Fysiq founder Misha Gutzler shows off her company’s bungee fitness equipment.

Mr. Fresh wasn’t the only company to experience growth through its participation in the DEI Accelerator, which is in its third year helping diverse entrepreneurs from underrepresented communities improve their fortunes through a non-dilutive capital investment as well as participation in an eight-week business development program that includes mentorship and access to subject matter experts, and customized educational support from faculty members in UMSL’s College of Business Administration.

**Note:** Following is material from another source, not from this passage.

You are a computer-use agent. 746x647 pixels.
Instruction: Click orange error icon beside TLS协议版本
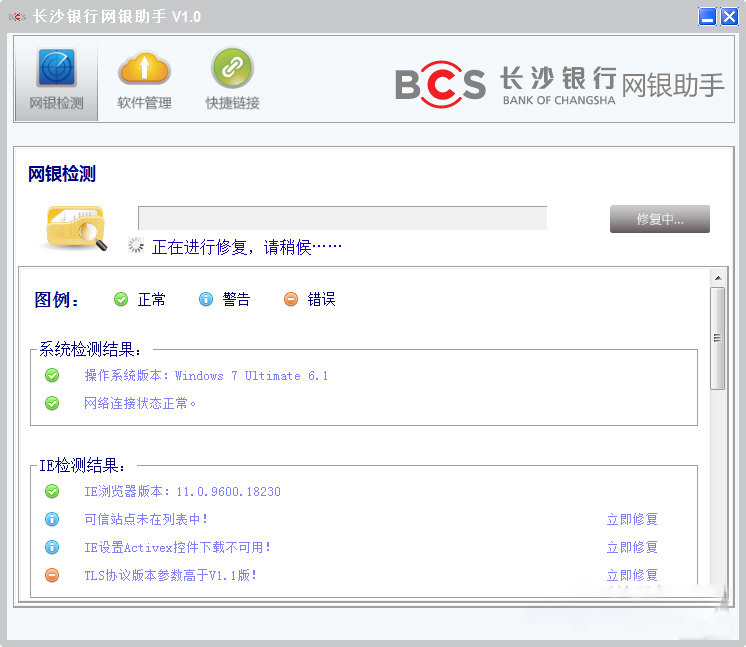pos(52,575)
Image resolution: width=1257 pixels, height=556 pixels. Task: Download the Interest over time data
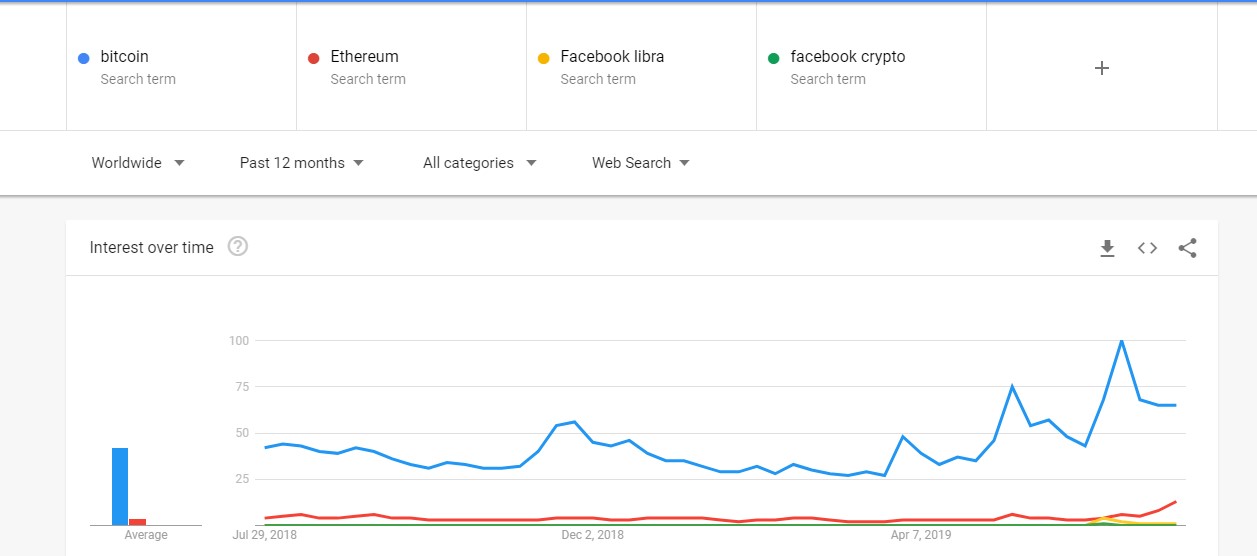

They are also paired with paid student interns and given help with research, grant applications and other guidance.

The program is made possible with support from corporate funders Ameren, Anheuser-Busch, Edward Jones, Husch Blackwell and CSI Leasing.

“This is not UMSL’s money,” said Dan Lauer, the founding executive director of UMSL Accelerate. “This is corporate money, philanthropy money that’s passed through for economic development, for job growth, for founder wealth creation, for principled entrepreneurship.”

Lauer added that they put the founders “through a firehose eight-week program” and that “they’ve moved a milestone or two ahead.”

Misha Gutzler, founder of bungee fitness company Fysiq, has doubled her revenue from $3,000 to $6,000 per month and established relationships with United Healthcare, the Disabled Athlete Sports Association and MS Bright Spots of Hope.

B Juiced founder Brandace Barnett speaks to guest at her company's booth at DEI Accelerator Demo Day

B Juiced founder Brandace Barnett meets with attendees of DEI Accelerator Demo Day at her company’s booth in the ED Collabitat.

Brandace Johnson and Jada Huffman of B Juiced, an organic cold-pressed juice company, are getting set to open a brick-and-mortar location in Ferguson in May.

Gavin Pringle, founder of JAKAPA, a customizable web-based solution for teaching soft skills, has made the tool more engaging, sent out 22 new client proposals and, since January, conducted 230,000 individual educational sessions.

Kay Wells of Posie Pots & 3D Prints, which makes 3D-printed self-watering planters, is getting set to move into a building across from the Wellston MetroLink Station with room for a showroom and manufacturing space.

Cami Thomas, who founded My Friends and I, a visual storytelling and video production company, has set a goal to generate $300,000 in revenue this year and is already more than a third of the way there after the first quarter.

She shared her gratitude with Lauer and his team, including Director of Operations Michael Butler, Managing Director Monique Bynum and Strategic Advisor Michael Bynum.

My Friends and I Founder Cami Thomas speaks on stage at DEI Accelerator Demo Day

Friends and I Founder Cami Thomas speaks on stage at DEI Accelerator Demo Day.

“You guys have completely changed the trajectory of my entire life from being a part of this program,” Thomas said.

But Demo Day wasn’t really about looking back as much as it was about making connections that can lead to future collaboration and success. All six companies had booths set up around the ED Collabitat to show off their products and engage with the community. They were joined by members of the first two DEI Accelerator cohorts, also on hand to share information about their businesses.

“We’d like introductions, and that’s to you all here in this room,” Thomas said. “If it’s to your marketing person or whoever would talk about bringing on media work. We really want to meet you – if it’s in person, if it’s back there, you can come to our office, we’ll come to yours, we can email, whatever. I just want to have these conversations and really hear about what are your goals? What are the stories that you want to tell, and what’s the part of your company or organization that you don’t think has been quite communicated yet? Because what might have been missing the mark is that heart piece in that part where you’re actually authentically telling the story, and that’s what we do.”